__PASSAGE TO READ__:
JOHN-WALTER E. WEISER : IN THE SUPERIOR COURT OF : PENNSYLVANIA Appellant : : : v. : : : ALEXANDER D. BABIK : No. 1351 MDA 2022
Appeal from the Order Entered August 26, 2022 In the Court of Common Pleas of Adams County Civil Division at No: 2021-SU-0000343
BEFORE: BOWES, J., STABILE, J., and SULLIVAN, J.
MEMORANDUM BY STABILE, J.: FILED: OCTOBER 6, 2023
Appellant, John-Walter Weiser, appeals from an order denying his
petition to enforce his settlement agreement with Appellee, Alexander D.
Babik. Appellant argues that the trial court erred by declining to determine
that Appellee violated the non-disparagement clause of the settlement
agreement by making deprecatory remarks about Appellant in a Facebook
post and during a public meeting of a constable association. We agree with
Appellant that the evidence demonstrates that Appellee violated the non-
disparagement provisions. We reverse the trial court’s order and remand for
further proceedings concerning the relief due.
Appellant and Appellee were business partners in a cigar shop and
members of the Commonwealth Constable Association (“CCA”). The two had
a falling out, and on April 16, 2021, Appellant filed a civil complaint against
Appellee and a petition for an injunction. On May 28, 2021, Appellant and J-S15018-23
Appellee dissolved their business partnership by entering into a settlement
agreement (“Agreement”).

__Target position records__:
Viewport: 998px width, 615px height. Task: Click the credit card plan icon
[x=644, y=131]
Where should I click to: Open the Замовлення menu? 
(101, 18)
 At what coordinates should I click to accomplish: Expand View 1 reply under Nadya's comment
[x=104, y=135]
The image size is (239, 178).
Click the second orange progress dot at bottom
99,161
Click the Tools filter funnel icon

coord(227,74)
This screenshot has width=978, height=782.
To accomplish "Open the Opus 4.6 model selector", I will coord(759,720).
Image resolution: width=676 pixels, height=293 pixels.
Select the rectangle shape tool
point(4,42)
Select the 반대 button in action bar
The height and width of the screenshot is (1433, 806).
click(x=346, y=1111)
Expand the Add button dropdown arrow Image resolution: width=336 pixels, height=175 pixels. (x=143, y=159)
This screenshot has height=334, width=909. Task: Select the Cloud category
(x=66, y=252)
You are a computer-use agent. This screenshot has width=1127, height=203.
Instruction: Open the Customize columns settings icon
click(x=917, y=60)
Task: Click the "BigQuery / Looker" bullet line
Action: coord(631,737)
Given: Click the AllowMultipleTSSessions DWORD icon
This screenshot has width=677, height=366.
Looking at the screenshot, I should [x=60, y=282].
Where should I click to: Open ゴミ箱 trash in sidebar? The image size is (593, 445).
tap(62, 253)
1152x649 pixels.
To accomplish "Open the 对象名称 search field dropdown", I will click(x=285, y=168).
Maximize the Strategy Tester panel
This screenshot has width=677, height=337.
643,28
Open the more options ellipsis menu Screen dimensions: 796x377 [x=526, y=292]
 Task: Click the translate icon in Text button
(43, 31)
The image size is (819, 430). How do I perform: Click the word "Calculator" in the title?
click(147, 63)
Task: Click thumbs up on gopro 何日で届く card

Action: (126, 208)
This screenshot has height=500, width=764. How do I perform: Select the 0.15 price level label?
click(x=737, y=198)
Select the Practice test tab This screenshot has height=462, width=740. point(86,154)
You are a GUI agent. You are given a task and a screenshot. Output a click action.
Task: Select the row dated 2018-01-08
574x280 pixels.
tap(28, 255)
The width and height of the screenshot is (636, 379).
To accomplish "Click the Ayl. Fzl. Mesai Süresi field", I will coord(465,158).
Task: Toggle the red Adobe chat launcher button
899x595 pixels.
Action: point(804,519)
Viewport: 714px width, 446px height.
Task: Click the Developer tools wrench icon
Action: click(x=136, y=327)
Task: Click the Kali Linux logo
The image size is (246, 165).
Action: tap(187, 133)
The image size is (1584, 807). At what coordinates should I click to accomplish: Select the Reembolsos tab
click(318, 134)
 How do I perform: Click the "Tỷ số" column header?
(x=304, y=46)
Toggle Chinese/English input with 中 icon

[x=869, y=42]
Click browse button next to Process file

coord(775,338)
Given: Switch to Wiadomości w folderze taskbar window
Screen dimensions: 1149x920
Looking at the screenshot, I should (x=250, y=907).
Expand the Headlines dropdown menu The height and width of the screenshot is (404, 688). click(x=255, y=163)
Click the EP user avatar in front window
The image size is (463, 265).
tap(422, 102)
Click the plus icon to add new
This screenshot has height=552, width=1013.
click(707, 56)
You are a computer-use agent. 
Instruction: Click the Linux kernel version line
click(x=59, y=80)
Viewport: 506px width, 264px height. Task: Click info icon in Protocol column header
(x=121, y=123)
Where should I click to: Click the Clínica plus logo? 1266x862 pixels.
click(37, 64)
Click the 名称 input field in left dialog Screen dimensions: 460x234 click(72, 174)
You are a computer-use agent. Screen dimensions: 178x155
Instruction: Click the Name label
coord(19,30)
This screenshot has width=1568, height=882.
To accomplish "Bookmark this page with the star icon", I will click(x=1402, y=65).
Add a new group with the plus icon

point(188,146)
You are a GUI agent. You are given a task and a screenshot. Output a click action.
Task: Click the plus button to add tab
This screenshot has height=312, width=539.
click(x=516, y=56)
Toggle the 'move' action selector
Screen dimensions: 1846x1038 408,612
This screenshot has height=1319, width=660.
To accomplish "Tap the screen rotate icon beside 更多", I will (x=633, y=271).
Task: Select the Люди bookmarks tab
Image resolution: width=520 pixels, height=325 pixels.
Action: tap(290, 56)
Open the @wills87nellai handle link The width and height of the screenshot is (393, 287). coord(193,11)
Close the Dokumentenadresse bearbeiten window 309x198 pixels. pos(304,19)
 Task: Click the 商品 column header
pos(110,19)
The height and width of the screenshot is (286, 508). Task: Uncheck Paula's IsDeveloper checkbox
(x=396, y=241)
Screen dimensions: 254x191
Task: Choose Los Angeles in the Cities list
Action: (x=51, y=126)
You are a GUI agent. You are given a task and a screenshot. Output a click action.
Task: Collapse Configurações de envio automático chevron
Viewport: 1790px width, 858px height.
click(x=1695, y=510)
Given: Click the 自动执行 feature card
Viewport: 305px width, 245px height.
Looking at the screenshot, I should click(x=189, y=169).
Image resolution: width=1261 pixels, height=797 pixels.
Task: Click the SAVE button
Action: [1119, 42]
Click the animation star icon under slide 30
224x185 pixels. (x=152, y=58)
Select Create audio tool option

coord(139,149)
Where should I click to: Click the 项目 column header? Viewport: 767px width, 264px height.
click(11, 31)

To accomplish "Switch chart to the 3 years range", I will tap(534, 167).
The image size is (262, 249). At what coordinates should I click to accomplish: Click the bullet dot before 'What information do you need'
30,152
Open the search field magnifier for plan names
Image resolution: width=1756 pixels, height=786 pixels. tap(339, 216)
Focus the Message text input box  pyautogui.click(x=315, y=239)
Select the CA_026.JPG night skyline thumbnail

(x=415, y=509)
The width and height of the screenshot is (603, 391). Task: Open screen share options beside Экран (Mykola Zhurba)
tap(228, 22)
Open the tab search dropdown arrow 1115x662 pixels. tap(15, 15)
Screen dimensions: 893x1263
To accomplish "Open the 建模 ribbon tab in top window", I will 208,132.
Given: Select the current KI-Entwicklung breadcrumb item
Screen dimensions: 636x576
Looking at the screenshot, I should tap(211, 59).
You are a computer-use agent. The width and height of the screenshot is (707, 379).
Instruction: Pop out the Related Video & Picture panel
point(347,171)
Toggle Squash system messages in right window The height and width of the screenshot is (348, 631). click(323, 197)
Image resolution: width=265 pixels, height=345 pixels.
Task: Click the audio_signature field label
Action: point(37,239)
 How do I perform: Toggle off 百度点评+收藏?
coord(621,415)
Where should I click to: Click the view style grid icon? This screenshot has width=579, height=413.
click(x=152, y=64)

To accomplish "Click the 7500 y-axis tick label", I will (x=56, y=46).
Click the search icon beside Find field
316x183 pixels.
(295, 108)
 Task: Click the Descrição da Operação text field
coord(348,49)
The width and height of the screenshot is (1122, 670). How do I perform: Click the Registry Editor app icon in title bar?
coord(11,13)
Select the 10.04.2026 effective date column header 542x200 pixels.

__DIRECTIVES__:
A - Answer these questions using the court memorandum.
(i) In which county's Court of Common Pleas was the appealed order entered?
(ii) On what date did Appellant file the civil complaint against Appellee?
(iii) What kind of business did Appellant and Appellee own as partners?
B - Resume the court memorandum on the settlement dispute, beginning right after its last sentence.

__OUTPUTS IN ORDER__:
A -
(i) Adams County
(ii) April 16, 2021
(iii) A cigar shop

B -
Due to the hostility between the parties, the Agreement includes a non-
disparagement provision in which each party agrees not to make “any
disparaging communication about the other party.” Agreement at 2. The
Agreement defines “disparaging communication” as “a communication which
is belittling, contemptuous, decrying, degrading, demeaning, denigrative,
denigratory, deprecatory, depreciative, depreciatory, derisory, derogative,
derogatory, detractive, disdainful, scornful, slighting, and/or
uncomplimentary.” Id. The Agreement states that if either party violates its
terms, the non-violating party can seek injunctive relief via an order to
prohibit further disparagement as well as counsel fees and costs incurred in
the course of obtaining the order. Id. at 4.
On March 7, 2022, Appellant filed a motion to enforce the settlement
agreement seeking an injunction against Appellee for disparaging
communications and an award of counsel fees and costs. Appellant alleged
that Appellee made disparaging statements about Appellant in a Facebook
post on July 10, 2021 and during a CCA meeting on January 20, 2022.
Appellee filed an answer to Appellant’s motion and a counterclaim alleging
four claims against Appellant.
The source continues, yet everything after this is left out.